Collected data entries:
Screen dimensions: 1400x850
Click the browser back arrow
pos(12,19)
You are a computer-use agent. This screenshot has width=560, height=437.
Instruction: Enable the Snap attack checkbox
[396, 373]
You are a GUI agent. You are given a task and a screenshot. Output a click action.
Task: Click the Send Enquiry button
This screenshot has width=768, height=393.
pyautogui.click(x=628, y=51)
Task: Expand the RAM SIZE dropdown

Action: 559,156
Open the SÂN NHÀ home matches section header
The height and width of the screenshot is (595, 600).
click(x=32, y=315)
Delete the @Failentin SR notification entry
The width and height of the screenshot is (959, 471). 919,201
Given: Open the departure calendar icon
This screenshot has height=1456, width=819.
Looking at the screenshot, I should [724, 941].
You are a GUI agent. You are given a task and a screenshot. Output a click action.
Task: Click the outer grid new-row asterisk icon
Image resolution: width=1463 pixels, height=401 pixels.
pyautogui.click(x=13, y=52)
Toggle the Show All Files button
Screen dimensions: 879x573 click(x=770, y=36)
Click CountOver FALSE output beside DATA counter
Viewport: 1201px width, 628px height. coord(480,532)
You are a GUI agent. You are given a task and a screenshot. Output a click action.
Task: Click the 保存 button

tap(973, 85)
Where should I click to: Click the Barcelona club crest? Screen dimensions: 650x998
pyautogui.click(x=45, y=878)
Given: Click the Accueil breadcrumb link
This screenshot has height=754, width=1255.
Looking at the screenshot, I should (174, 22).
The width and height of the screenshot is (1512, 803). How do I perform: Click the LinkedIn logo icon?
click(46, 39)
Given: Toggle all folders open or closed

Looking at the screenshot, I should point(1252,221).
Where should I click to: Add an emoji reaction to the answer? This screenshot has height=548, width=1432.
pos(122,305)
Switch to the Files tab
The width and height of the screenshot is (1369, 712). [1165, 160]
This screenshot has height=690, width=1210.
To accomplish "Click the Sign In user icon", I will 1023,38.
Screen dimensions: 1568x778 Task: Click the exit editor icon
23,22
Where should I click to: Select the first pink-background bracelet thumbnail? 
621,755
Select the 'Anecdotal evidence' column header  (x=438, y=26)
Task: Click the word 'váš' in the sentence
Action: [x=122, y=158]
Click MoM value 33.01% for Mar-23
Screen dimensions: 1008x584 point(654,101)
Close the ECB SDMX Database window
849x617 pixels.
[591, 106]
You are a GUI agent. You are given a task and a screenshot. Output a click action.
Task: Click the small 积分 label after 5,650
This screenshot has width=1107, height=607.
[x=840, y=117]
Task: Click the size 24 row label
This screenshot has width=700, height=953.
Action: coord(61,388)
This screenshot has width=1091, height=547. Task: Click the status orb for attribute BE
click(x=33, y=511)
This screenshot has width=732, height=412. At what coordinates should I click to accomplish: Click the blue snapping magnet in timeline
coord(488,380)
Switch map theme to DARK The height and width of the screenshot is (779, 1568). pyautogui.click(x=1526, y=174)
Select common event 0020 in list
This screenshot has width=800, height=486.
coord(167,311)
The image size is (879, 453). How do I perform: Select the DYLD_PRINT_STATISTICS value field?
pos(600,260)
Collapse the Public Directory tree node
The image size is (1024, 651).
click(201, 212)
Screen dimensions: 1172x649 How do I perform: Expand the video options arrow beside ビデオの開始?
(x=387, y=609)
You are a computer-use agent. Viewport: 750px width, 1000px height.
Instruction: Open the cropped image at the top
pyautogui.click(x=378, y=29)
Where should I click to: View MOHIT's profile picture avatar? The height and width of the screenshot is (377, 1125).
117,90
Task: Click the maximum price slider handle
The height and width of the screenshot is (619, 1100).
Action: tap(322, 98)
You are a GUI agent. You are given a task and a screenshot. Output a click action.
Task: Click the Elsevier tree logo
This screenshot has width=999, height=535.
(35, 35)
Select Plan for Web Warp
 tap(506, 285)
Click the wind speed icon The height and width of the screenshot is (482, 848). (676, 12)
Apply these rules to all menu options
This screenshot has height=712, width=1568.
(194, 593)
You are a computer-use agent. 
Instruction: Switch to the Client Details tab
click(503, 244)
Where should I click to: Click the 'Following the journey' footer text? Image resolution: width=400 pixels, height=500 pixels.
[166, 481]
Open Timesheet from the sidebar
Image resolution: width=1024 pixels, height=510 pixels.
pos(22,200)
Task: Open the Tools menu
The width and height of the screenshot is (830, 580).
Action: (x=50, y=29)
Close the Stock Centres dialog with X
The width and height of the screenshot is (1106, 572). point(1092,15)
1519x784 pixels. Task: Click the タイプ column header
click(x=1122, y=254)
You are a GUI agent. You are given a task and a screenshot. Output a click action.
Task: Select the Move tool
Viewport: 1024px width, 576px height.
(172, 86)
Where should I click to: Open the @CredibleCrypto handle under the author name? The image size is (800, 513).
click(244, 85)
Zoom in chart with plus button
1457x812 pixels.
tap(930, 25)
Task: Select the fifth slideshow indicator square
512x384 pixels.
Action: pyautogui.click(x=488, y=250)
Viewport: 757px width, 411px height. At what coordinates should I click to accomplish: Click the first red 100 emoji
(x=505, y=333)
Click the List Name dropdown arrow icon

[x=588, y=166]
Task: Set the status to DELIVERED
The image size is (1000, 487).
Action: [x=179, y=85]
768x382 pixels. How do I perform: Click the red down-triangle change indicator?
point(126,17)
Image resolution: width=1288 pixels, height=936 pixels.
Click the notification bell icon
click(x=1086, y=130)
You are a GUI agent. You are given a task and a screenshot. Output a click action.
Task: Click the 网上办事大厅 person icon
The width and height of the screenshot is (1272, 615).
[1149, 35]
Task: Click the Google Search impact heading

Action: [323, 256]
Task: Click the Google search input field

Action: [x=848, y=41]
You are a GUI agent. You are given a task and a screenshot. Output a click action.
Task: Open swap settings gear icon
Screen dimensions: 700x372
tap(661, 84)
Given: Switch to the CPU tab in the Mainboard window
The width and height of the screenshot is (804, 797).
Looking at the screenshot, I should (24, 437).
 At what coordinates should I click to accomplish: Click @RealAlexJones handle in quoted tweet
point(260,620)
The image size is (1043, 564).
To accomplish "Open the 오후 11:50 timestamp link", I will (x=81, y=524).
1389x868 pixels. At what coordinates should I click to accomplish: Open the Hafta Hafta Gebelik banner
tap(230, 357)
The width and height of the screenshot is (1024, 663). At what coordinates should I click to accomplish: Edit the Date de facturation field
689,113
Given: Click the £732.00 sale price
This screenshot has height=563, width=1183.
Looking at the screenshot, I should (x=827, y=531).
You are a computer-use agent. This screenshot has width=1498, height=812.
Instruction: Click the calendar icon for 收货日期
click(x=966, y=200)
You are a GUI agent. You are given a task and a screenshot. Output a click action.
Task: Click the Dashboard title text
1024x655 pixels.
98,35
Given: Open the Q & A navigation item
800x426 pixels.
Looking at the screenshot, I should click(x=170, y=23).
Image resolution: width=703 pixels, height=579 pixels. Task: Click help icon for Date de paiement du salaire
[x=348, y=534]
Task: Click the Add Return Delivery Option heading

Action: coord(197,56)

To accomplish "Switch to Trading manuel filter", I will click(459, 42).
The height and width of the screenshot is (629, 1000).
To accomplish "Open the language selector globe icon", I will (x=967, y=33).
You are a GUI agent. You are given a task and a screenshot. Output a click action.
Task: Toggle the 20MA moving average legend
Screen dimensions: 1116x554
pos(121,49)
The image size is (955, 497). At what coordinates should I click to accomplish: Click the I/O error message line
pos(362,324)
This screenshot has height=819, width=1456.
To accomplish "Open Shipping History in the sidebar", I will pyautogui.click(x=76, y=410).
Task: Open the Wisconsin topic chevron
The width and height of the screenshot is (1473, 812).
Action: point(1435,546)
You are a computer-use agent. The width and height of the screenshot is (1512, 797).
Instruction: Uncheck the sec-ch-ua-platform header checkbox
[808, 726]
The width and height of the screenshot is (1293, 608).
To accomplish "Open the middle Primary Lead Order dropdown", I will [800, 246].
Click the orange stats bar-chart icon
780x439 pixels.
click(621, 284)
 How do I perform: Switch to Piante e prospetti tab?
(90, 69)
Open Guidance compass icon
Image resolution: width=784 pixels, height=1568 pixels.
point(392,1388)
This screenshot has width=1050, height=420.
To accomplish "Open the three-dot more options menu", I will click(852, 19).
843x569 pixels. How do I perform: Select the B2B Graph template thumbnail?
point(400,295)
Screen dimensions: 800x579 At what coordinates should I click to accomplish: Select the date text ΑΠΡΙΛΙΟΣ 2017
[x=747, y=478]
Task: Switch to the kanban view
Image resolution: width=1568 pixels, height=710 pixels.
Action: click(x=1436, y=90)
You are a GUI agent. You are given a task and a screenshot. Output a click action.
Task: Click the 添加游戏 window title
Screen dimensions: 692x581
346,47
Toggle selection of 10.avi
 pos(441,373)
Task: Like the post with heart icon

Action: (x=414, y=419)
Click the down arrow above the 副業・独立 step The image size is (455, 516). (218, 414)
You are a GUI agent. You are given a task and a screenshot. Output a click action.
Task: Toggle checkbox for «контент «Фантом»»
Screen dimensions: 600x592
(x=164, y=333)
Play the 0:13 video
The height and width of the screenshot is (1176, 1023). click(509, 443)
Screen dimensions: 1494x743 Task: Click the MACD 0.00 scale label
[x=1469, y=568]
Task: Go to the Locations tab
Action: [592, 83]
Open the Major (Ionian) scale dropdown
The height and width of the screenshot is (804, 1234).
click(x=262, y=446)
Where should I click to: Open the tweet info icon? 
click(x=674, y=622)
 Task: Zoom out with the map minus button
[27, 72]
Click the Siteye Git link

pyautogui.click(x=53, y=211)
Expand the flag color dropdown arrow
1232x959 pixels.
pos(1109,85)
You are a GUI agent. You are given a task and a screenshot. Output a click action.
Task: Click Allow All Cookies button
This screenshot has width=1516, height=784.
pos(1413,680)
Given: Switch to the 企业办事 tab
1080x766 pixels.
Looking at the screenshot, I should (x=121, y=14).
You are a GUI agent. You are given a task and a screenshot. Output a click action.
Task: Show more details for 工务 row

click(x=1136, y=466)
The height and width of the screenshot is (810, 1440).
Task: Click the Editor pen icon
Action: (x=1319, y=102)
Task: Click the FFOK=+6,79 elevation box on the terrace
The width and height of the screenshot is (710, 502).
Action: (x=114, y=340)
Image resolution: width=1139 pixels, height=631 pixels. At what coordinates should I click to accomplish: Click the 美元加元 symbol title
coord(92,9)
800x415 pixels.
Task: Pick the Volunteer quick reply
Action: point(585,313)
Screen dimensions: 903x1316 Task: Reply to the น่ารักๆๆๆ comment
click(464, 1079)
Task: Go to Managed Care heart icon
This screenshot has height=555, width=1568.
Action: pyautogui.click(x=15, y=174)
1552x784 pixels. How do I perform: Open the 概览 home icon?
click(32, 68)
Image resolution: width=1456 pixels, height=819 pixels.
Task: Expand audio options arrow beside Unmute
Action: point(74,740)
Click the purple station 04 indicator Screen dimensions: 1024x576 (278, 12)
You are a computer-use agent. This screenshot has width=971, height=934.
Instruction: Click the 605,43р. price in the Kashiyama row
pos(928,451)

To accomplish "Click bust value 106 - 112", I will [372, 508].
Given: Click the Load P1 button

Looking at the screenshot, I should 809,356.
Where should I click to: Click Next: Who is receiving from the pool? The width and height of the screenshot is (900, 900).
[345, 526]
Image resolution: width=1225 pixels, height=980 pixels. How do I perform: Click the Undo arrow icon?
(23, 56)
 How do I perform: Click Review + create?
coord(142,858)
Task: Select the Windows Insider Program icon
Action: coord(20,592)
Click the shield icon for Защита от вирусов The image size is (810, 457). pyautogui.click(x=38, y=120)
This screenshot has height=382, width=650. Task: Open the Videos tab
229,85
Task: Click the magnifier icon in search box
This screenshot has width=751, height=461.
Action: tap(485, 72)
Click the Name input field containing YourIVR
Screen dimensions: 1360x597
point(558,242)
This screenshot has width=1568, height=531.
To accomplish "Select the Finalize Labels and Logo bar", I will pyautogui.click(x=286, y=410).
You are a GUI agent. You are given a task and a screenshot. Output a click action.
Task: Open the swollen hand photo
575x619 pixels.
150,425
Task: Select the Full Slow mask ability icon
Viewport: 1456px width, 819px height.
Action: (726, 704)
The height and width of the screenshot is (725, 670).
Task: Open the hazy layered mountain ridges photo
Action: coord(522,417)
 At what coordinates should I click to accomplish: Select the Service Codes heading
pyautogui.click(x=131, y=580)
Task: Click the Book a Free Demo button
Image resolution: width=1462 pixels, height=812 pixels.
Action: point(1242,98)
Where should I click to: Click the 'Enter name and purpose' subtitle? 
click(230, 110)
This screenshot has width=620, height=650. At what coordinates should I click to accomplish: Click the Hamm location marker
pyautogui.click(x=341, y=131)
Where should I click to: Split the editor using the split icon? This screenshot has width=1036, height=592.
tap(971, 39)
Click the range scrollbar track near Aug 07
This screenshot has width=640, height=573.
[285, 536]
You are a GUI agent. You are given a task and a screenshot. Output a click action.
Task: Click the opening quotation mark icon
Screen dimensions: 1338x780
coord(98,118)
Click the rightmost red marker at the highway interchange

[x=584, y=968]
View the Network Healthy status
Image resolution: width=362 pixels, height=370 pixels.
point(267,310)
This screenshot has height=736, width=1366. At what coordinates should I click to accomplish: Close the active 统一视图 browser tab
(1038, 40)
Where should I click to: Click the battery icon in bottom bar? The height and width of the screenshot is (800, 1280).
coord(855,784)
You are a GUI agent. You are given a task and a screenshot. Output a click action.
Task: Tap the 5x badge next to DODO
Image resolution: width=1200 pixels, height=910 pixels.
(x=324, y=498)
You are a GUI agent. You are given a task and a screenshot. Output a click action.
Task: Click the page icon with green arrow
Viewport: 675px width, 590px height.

PROBLEM STATEMENT ▸
Lines above with the word "computer" should be counted, and the reply is that count alone.

FINAL ANSWER ▸
6